Esta lacuna entre a importância percebida e a consciência real ajuda a explicar como o "privacy-washing" prospera — e como até utilizadores informados podem ser induzidos em erro.

Um governo que quer quebrar a encriptação

Estas conclusões surgem num momento crítico para a privacidade no Reino Unido. No início de 2025, a Apple retirou a sua funcionalidade de Proteção Avançada de Dados, que oferecia encriptação ponto a ponto para alguns serviços da Apple, depois de o governo exigir acesso por "backdoor" aos dados do iCloud ao abrigo da Lei de Poderes de Investigação (Investigatory Powers Act). A empresa contestou, desde então, a ordem em tribunal.

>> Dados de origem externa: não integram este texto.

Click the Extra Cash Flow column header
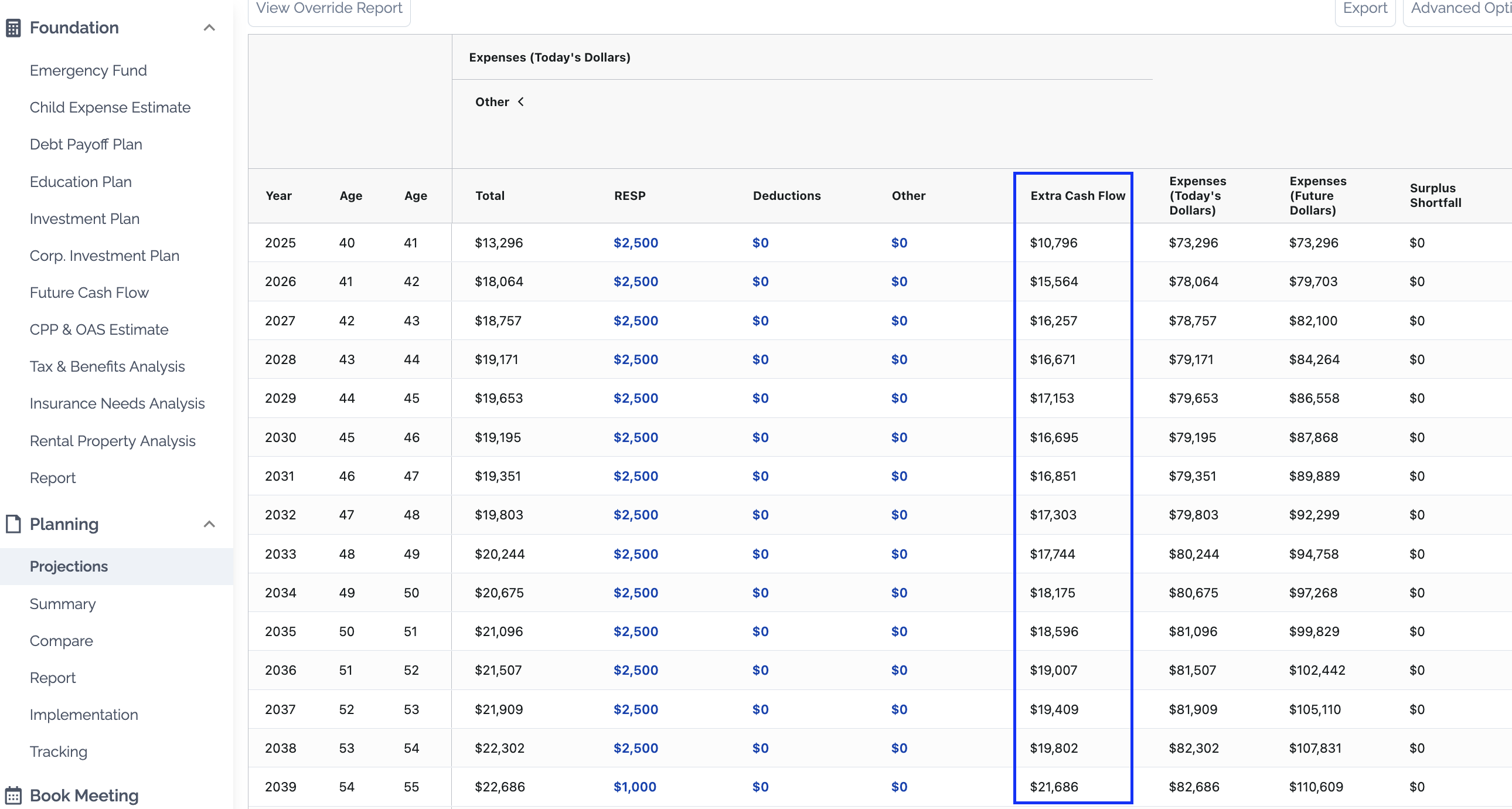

Os legisladores britânicos têm pressionado há muito pelo acesso a comunicações encriptadas, argumentando que é necessário para combater o terrorismo, o abuso infantil e outros crimes. Mas os especialistas em cibersegurança alertam que qualquer "backdoor" — independentemente da nobreza da intenção — cria uma vulnerabilidade que hackers e regimes repressivos também podem usar.

Sem uma verdadeira E2EE, a conformidade torna-se tão simples como carregar num interruptor.

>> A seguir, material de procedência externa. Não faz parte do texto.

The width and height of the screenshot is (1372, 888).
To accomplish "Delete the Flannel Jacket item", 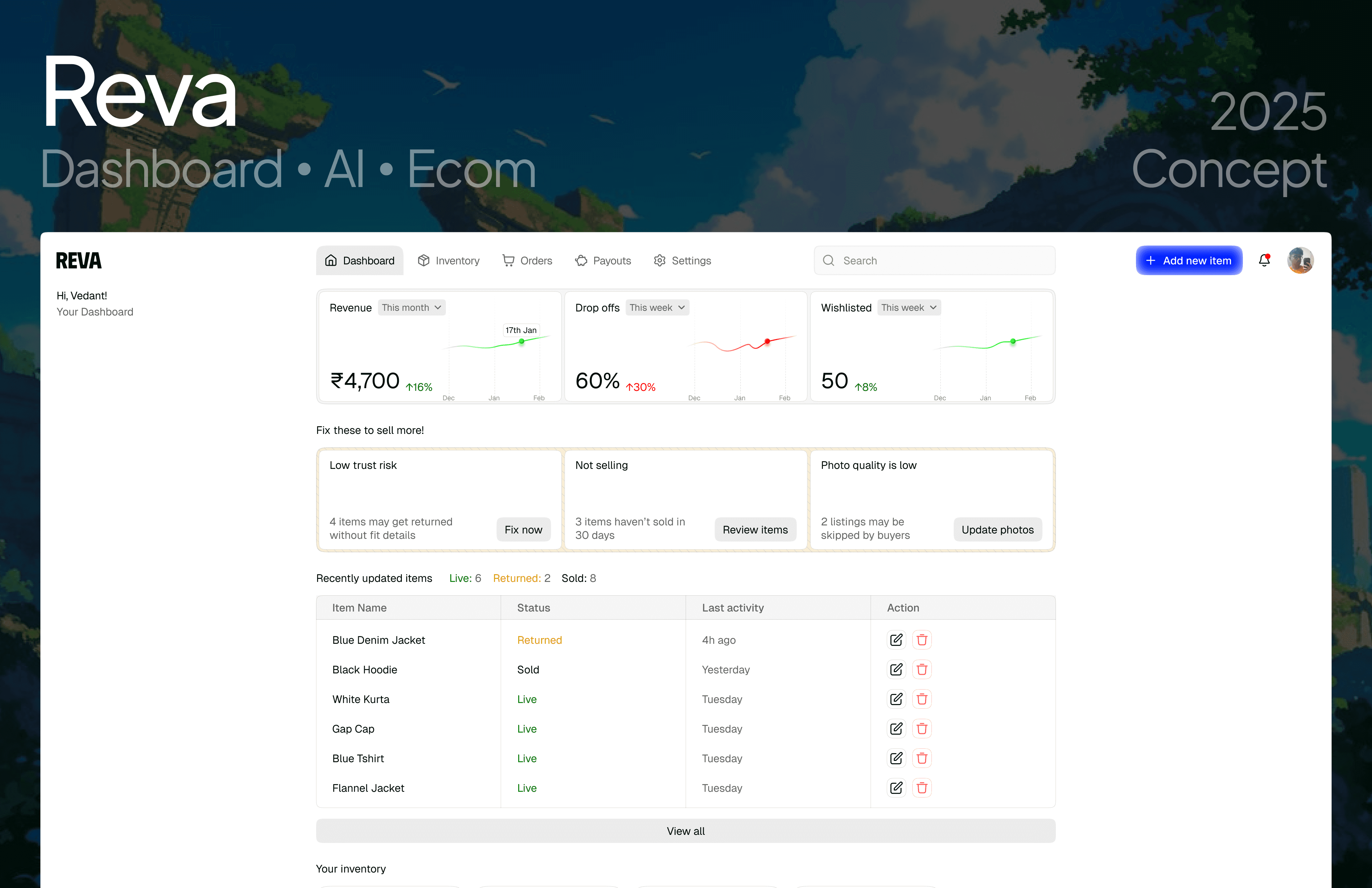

A privacidade é um direito — não uma marca

O desfasamento entre o desejo de privacidade do público britânico e a sua utilização de serviços inseguros revela uma verdade maior: na batalha pelos direitos digitais, a confusão é lucrativa. As grandes tecnológicas beneficiam quando as pessoas não sabem como funciona a encriptação — ou assumem que estão protegidas quando não estão.

Na Proton, acreditamos que a privacidade não deve exigir um doutoramento ou um salário de seis dígitos. É por isso que tornámos a encriptação ponto a ponto a predefinição em todos os nossos produtos. E é por isso que continuaremos a expor o "privacy-washing" pelo que é — e a capacitar as pessoas para fazerem melhores escolhas.

Não pode exigir aquilo que não compreende. É tempo de corrigir isso.